Monday, February 22

Amateurs on Islands


A lot of new species have evolved on islands. Sometimes these are metaphorical islands, such as spots of tundra at the tops of mountain peaks, separated from other such spots of tundra by figurative oceans of forest and plain. But usually they are literal islands. I refer not to islands that are actually chunks of continent which, like New Caledonia, carry with them entire floras and faunas. I am talking about new islands that have arisen out of the sea, whether from Darwinian coral atolls or from volcanoes. I have visited such islands: Hawaii, like hundreds of millions of other people, and the Galapagos Islands, like hundreds of thousands of other people. I got up close to some of the Galapagos inhabitants, such as a giant tortoise that I kissed (see the photo).

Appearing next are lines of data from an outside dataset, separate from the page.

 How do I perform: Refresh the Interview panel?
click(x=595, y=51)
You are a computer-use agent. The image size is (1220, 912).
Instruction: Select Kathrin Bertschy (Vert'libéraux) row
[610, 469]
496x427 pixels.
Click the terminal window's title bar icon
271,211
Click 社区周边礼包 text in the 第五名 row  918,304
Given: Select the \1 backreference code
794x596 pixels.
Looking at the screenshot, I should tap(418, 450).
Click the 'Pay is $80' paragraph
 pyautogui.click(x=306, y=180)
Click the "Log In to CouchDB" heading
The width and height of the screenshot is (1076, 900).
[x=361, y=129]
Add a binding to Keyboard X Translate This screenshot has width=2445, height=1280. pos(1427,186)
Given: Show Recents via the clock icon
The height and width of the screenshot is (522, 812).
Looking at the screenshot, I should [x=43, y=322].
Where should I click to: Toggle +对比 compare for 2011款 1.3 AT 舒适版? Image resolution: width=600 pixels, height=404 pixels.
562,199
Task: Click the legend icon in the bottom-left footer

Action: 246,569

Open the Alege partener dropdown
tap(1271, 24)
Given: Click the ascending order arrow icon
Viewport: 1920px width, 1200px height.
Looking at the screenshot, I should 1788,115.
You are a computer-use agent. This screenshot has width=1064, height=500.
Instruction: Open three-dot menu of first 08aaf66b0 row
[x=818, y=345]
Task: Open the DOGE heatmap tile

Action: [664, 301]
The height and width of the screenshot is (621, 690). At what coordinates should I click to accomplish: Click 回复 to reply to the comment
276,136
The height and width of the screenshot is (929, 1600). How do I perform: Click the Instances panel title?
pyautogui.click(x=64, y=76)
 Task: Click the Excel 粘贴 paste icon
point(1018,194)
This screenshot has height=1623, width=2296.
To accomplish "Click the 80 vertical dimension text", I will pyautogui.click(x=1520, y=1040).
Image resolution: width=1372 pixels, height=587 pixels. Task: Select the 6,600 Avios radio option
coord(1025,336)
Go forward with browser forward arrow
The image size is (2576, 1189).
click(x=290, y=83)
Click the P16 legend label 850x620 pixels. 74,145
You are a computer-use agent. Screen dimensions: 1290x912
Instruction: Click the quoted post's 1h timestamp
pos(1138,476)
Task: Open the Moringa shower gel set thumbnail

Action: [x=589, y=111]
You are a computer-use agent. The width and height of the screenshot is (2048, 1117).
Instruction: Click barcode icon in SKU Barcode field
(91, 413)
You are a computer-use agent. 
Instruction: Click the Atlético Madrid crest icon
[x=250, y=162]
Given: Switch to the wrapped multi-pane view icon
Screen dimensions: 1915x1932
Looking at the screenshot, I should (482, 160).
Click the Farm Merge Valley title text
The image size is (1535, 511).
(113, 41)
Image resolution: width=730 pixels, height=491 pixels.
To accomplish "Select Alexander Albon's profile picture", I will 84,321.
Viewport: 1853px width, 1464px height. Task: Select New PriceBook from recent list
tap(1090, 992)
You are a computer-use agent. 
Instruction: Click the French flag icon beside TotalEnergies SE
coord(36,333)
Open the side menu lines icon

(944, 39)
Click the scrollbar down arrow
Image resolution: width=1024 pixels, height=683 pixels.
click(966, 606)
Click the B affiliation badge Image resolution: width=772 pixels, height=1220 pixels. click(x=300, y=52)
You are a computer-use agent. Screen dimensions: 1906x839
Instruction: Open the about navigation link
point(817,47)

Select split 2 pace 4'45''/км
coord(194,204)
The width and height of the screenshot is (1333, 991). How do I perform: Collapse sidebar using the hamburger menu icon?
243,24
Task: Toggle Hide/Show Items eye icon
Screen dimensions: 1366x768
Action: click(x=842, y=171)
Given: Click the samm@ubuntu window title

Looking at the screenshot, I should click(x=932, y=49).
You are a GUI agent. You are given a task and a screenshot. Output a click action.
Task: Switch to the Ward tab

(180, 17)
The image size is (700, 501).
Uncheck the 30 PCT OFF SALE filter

Islands are evolutionary laboratories, where populations can “try out” new adaptations in isolation from mainland populations. But island evolution is a lot more than just isolation. The populations of plants and animals on islands experience very different conditions from those on the mainland. In many cases this is because the animals and plants that happen to arrive on islands can “try out” new adaptations, and be amateurs. These amateurs would be soundly defeated by experts—but the experts, for whatever reason, did not arrive on the island.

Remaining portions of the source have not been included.